Maybe none of theirs were.
“This is a huge day for us,” Anna concluded. “We’ve come a long way.”
They all nodded, knowing they had walked through so much together. Now their gowns were donned; their hair was styled neatly under hard-earned caps. With purple stoles in place, the graduates looked like royalty. It was time to line up for the walk they’d been waiting for.
DISCOVERING BEAUTY
It was a classic ceremony in many ways, with the march to “Pomp and Circumstance” and the conferring of certificates. But then Bridget, the tall one with sandy-blonde hair, stepped up to the podium to remind us that this night was far from ordinary. As a woman in prison, she spoke of a freedom within. She emphasized the call to raise up other women as leaders in a constructive prison culture.
She then turned to her fellow graduates.
“We have the paper now to prove it, but we were leaders all along. And we have purpose.”

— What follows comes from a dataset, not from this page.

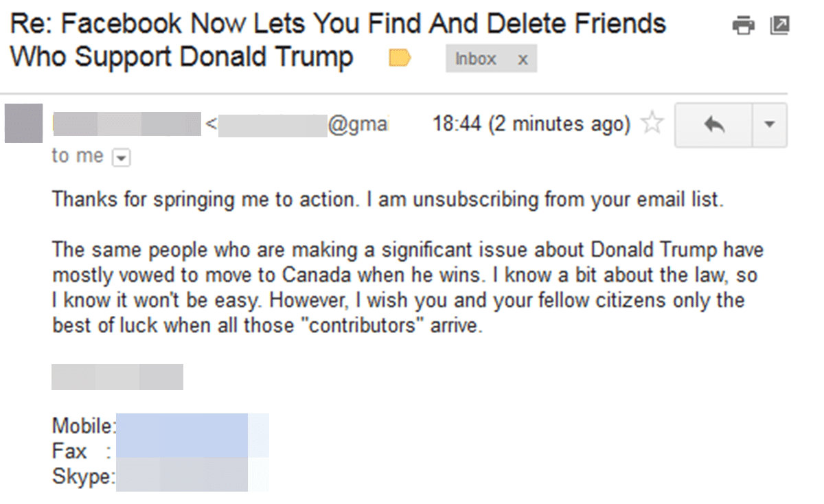Click the 'to me' recipient text
Viewport: 824px width, 504px height.
(78, 157)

Purpose in prison. Freedom behind bars. Isn’t it funny seeing something in a place where you don’t always expect it?
In that high-security women’s prison, I saw beauty.
I saw it when the officiant recognized another graduate’s stellar GPA over the microphone—a refreshing switch from being identified by the numbers on her prison uniform.

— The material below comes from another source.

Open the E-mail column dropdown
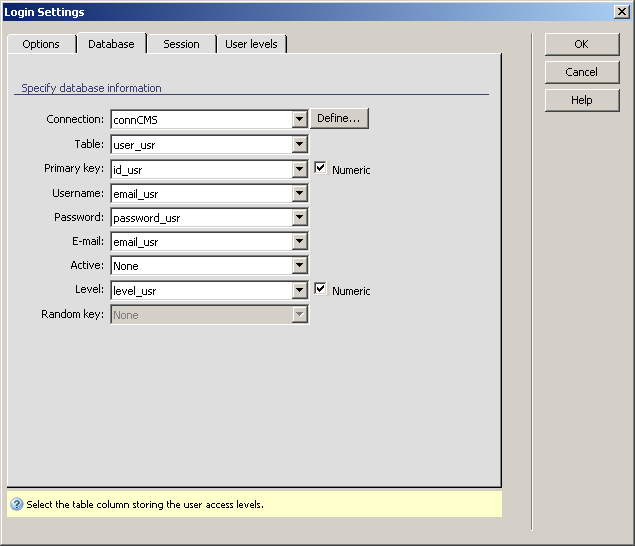 [x=299, y=242]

Beauty was there, too, when a prisoner in the audience wiped a tear as we all sang “Amazing Grace”, and when another prisoner and a female officer complimented each other’s nail polish during dinner.
There’s something so human about little moments like these.
“You have to remember that these people are just like us,” said one volunteer. “They’ve made some mistakes just like us. And most of them are going to be out someday. We can help them come out stronger than they went in.”
WOMEN BEHIND BARS
Women comprise the fastest-growing segment of the United States’ prison population today. The Sentencing Project reported that the number of incarcerated women increased by more than 700 percent between 1980 and 2014, totaling over 200,000. Over one million women are under some supervision by the criminal justice system.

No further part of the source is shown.